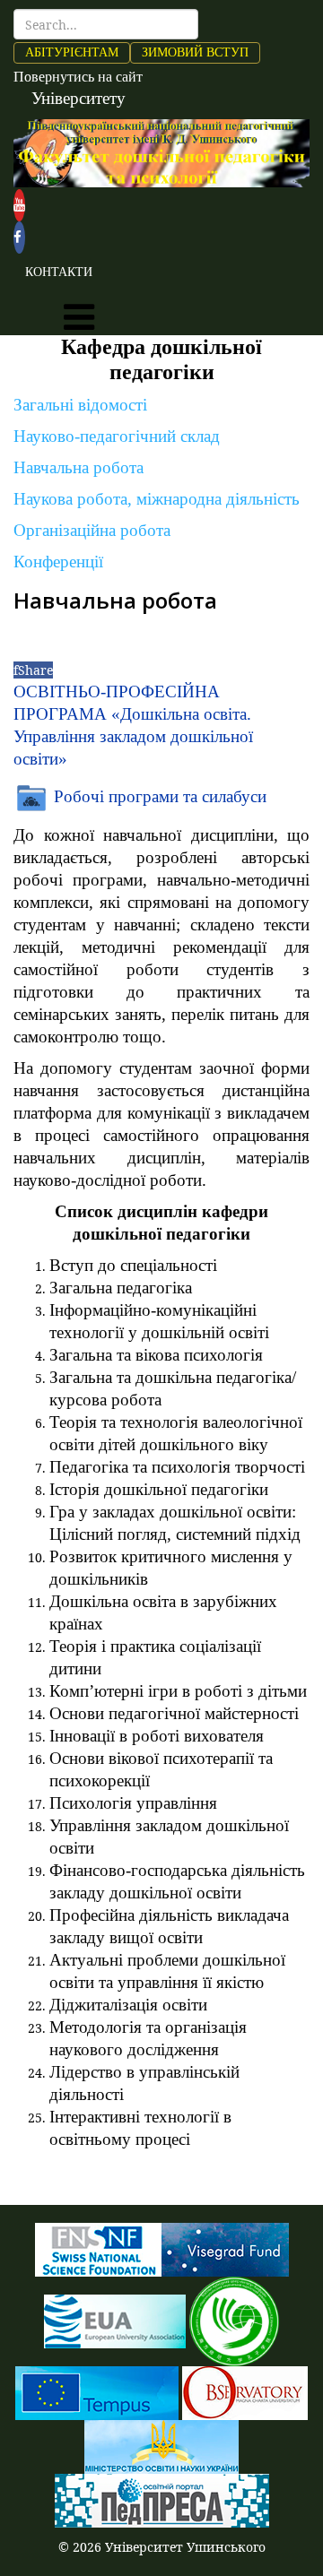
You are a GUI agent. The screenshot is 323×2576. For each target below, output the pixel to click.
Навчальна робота (78, 467)
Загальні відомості (80, 404)
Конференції (58, 561)
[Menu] (79, 317)
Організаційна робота (91, 530)
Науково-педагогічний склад (116, 436)
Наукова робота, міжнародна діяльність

- [What you will do]: Write out precisely the lines from the one holding "Навчальна робота (78, 467)" through the end of the material, including both of those ends.

- [Written reply]:
Навчальна робота (78, 467)
Загальні відомості (80, 404)
Конференції (58, 561)
[Menu] (79, 317)
Організаційна робота (91, 530)
Науково-педагогічний склад (116, 436)
Наукова робота, міжнародна діяльність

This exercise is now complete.